Faster, better, cheaper: the rise of CRISPR in disease detection

For most infectious diseases, diagnosis requires specialized expertise, sophisticated equipment and ample electricity ― all of which are in short supply in many places where illnesses such as Lassa fever occur. The CRISPR tests offer the tantalizing possibility of diagnosing infections as accurately as conventional methods, and almost as simply as an at-home pregnancy test. And because CRISPR is engineered to target specific genetic sequences, researchers hope to develop a tool based on the technology that can be fine-tuned to identify, within a week, whatever viral strain is circulating.

“This is a very exciting direction for the CRISPR field to go in,” says Jennifer Doudna, a biochemist at the University of California, Berkeley, who is developing some of these tools.

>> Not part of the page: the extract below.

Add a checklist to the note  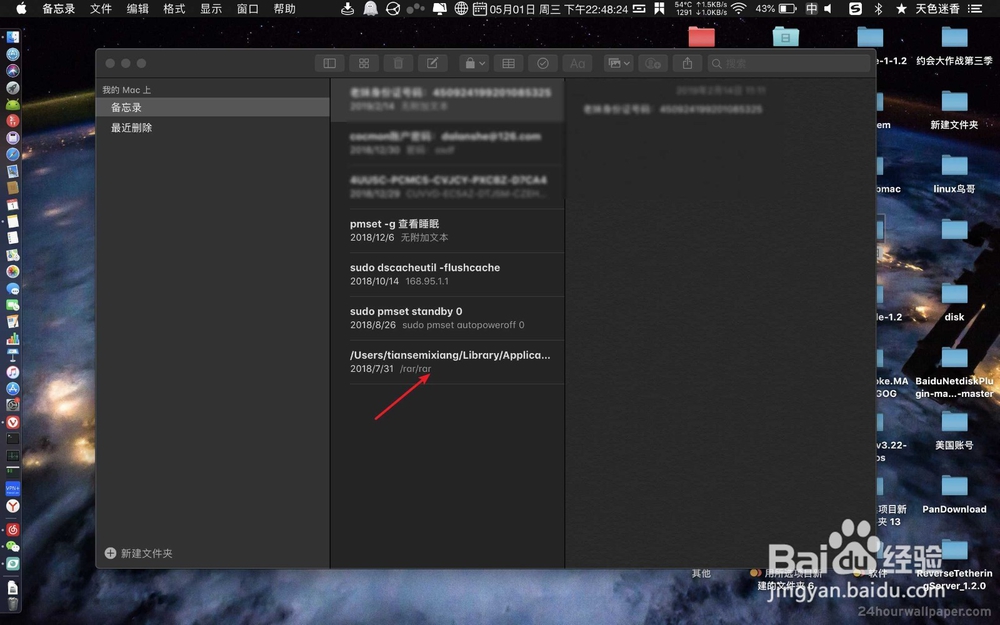543,62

Uwanibe and her team are running trials of a CRISPR diagnostic developed by researchers at the Broad Institute of MIT and Harvard in Cambridge, who had paired CRISPR with the Cas13 protein1. Unlike Cas9 — the enzyme originally used in CRISPR gene editing — Cas13 cuts the genetic sequence that it’s been told to target, and then starts slicing up RNA indiscriminately. This behaviour presents a problem when trying to edit genes, but it’s a boon for diagnostics because all that cutting can serve as a signal.